◆ **Task statement**
The whole listing below, with no pictures, is to be repeated as it stands.

◆ **Data provided**
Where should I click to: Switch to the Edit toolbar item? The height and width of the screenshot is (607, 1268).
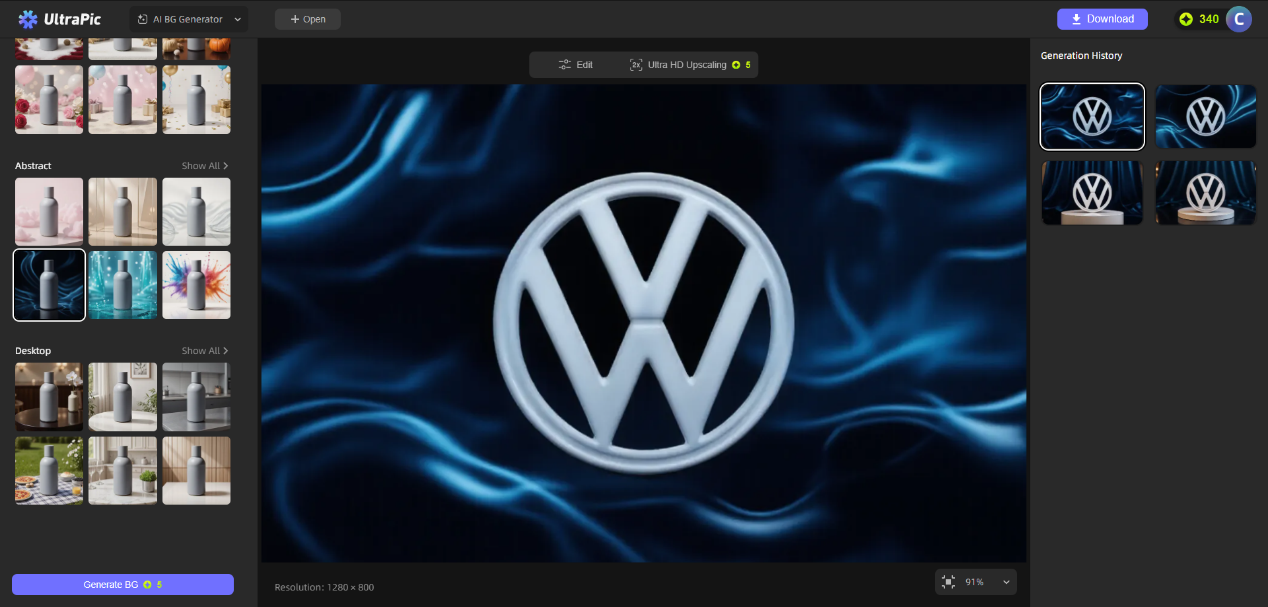576,64
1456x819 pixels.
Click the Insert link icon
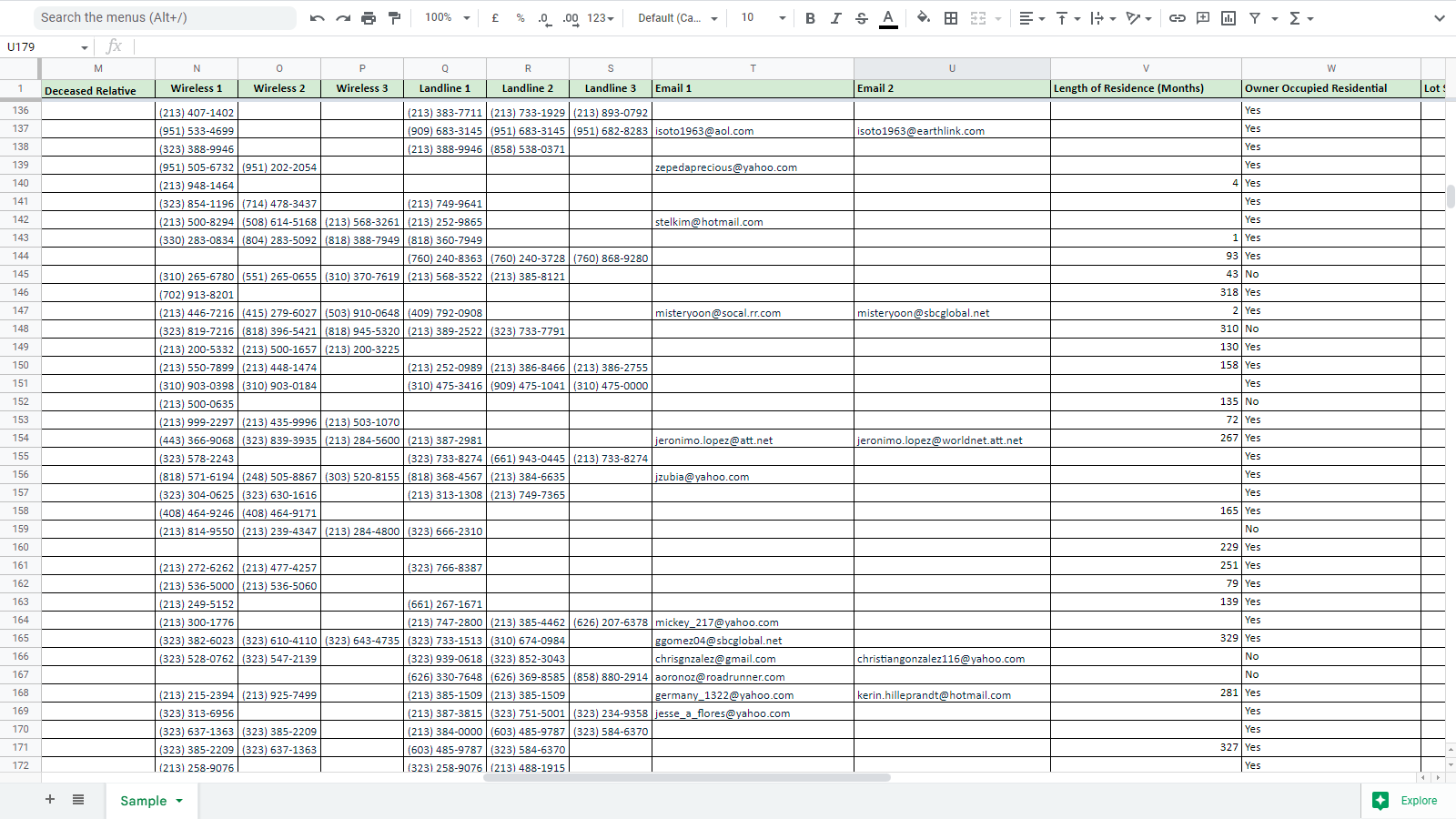pos(1177,18)
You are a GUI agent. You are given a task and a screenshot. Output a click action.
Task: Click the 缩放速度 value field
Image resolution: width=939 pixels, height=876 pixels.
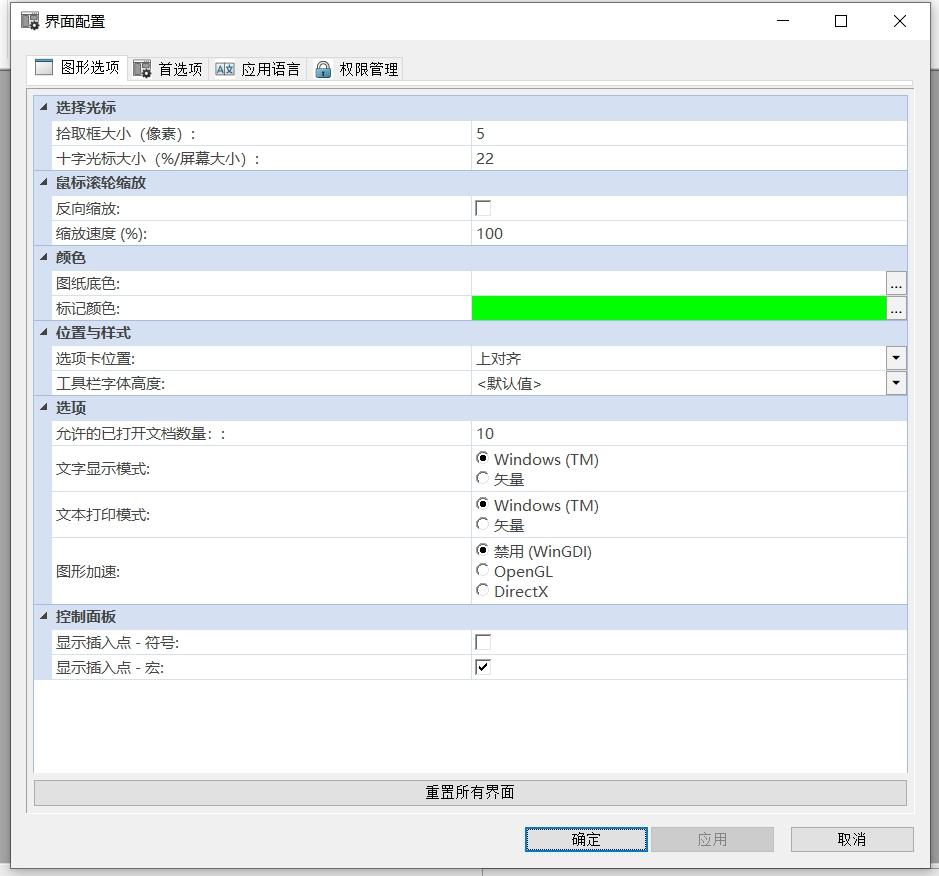(x=688, y=234)
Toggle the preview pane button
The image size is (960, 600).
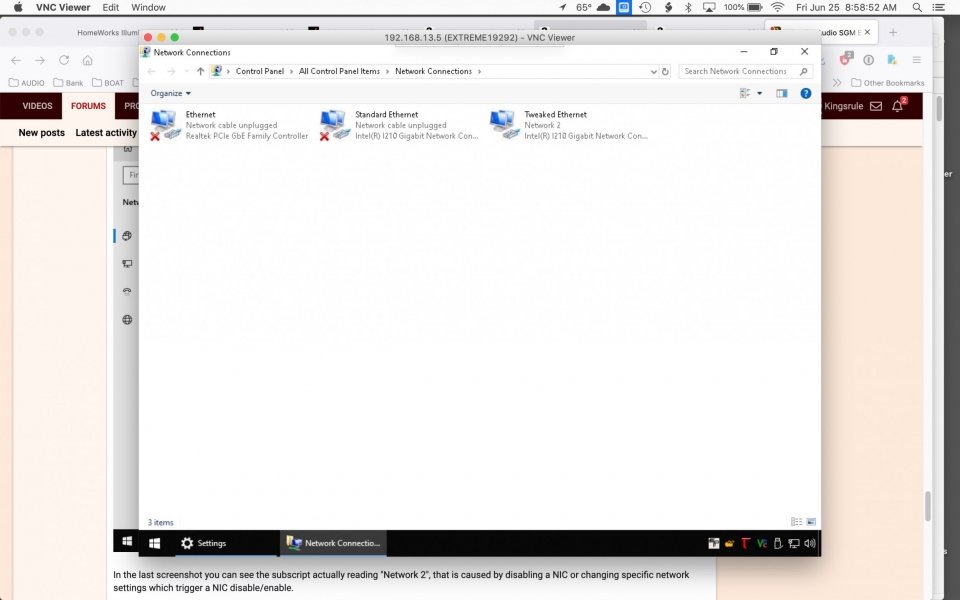click(x=782, y=93)
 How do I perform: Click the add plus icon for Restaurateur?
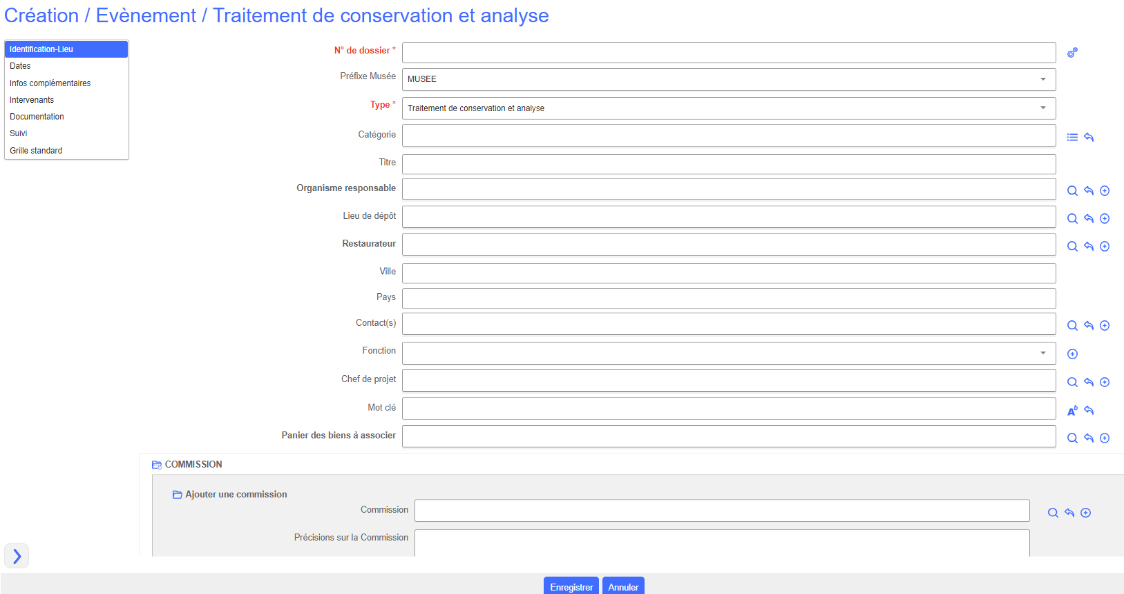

◆ **Result below**
Where should I click to: Switch to the Edit toolbar item? The height and width of the screenshot is (607, 1268).
576,64
1456x819 pixels.
Click the Insert link icon
pos(1177,18)
You are a GUI agent. You are given a task and a screenshot. Output a click action.
Task: Click the 缩放速度 value field
Image resolution: width=939 pixels, height=876 pixels.
(x=688, y=234)
Toggle the preview pane button
The image size is (960, 600).
click(x=782, y=93)
 How do I perform: Click the add plus icon for Restaurateur?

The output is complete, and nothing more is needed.